With neither public nor member comment, the Employment Security Council on Monday voted to recommend keeping the unemployment insurance rate the same for calendar 2017.
The council headed by Paul Havas, voted unanimously to maintain the current 1.95 percent average rate for the more than 40,000 Nevada businesses under the system.
Employment Security Division Administrator Renee Olson told the council maintaining the rate would maintain stability for the state’s businesses while enabling the trust to recover.
Economist Dave Schmidt said the Trust Fund that pays benefits to those out of work has recovered faster than projected from the depths of the recession. At one point, the trust fund owed the federal government nearly $800 million despite having some $800 million in the fund when the downturn started in October 2007. The federal debt was paid back using bonds.
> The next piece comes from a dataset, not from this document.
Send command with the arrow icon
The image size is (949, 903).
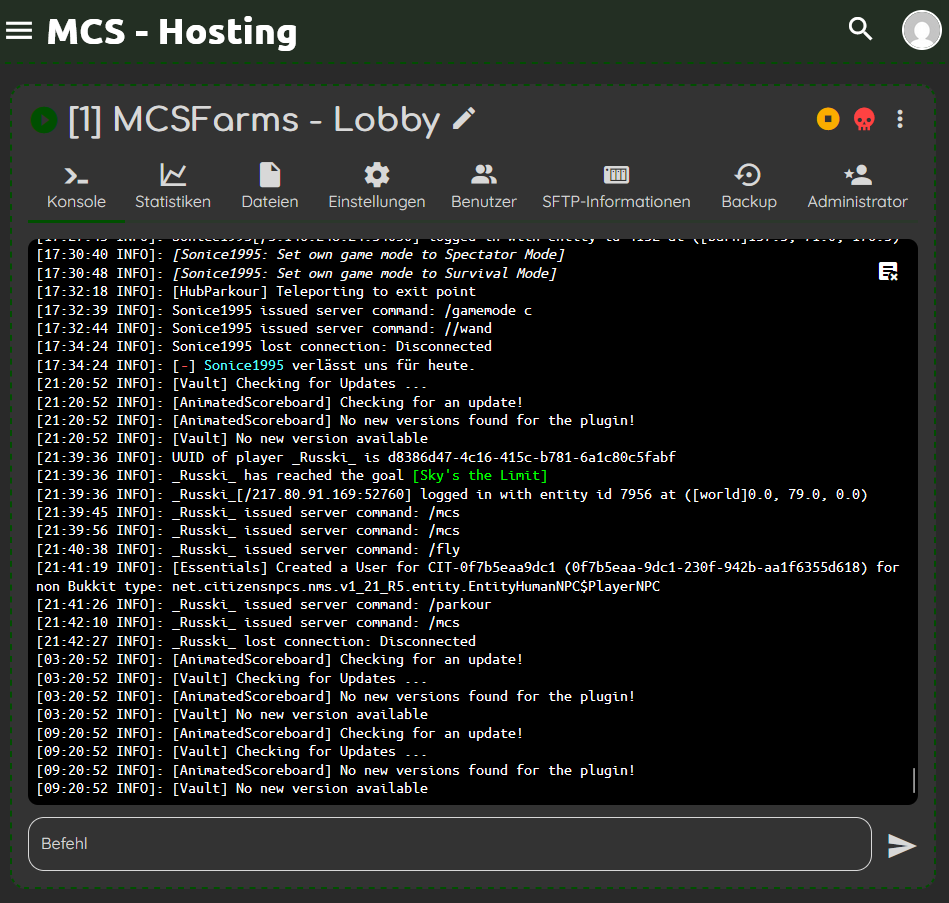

He and economist Alex Capello said that as of Monday morning, there was $664 million in the trust fund. They said that is $79 million more than was forecast a year ago and the highest trust fund balance since 2008.
“We are currently seeing very low levels of unemployment claims,” said Schmidt.
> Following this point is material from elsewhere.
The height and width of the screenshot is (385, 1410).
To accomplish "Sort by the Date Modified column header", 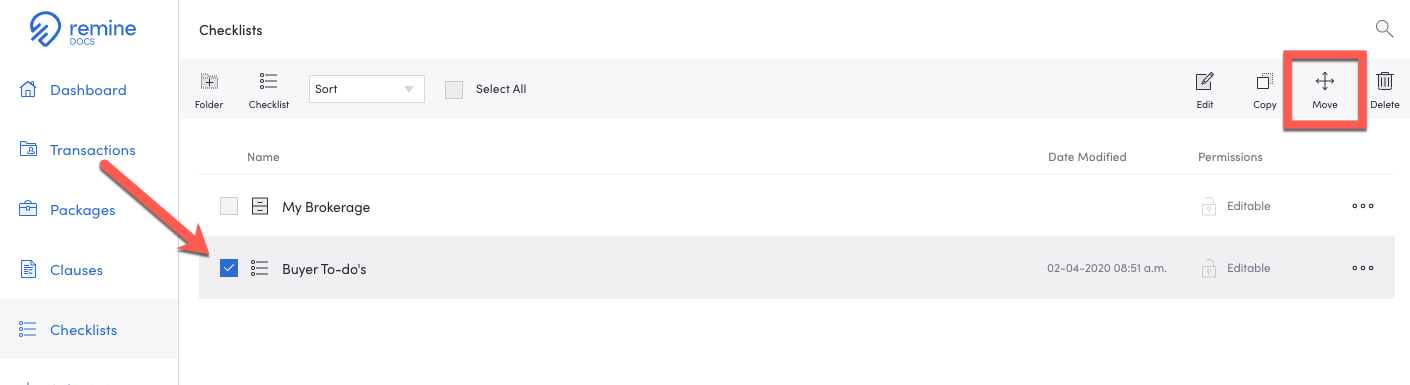I will coord(1087,157).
He said the most recent claims volume was just 2,500 compared to nearly 8,000 a week during the recession. In the last week of September, he said ESD paid out just $5.1 million.
“During the recession, we were paying out five times that amount,” he said.
But Capello said the most recent calculation is that the fund still needs to grow to protect the system from another major recession. He said that would require a total trust fund balance of $1.29 billion.
He said maintaining the existing state rate should enable the trust to grow to more than $950 million by the end of September 2017.
The insurance rate consists of several parts: There is the state portion that will remain 1.95 percent. On top of that, there is the 0.63 percent rate that is paying off the bonds purchased to pay the federal government back the $800 million borrowed in the recession and a small 0.05 percent that goes to a jobs program.
The bonds will be paid off by the end of 2017, enabling the council to lower the overall rate for 2018. But in 2017, the total average state rate to business will remain at 2.63 percent.
Then there is the federal tax: six-tenths of a percent of payroll on the first $7,000 in wages.
Businesses are charged anywhere from a quarter percent to 5.4 percent of employee pay based on each business’s worker turnover rate. Monday’s vote is the council’s recommendation to Olson, who will make the final decision and impose the rate at a Dec. 8 meeting.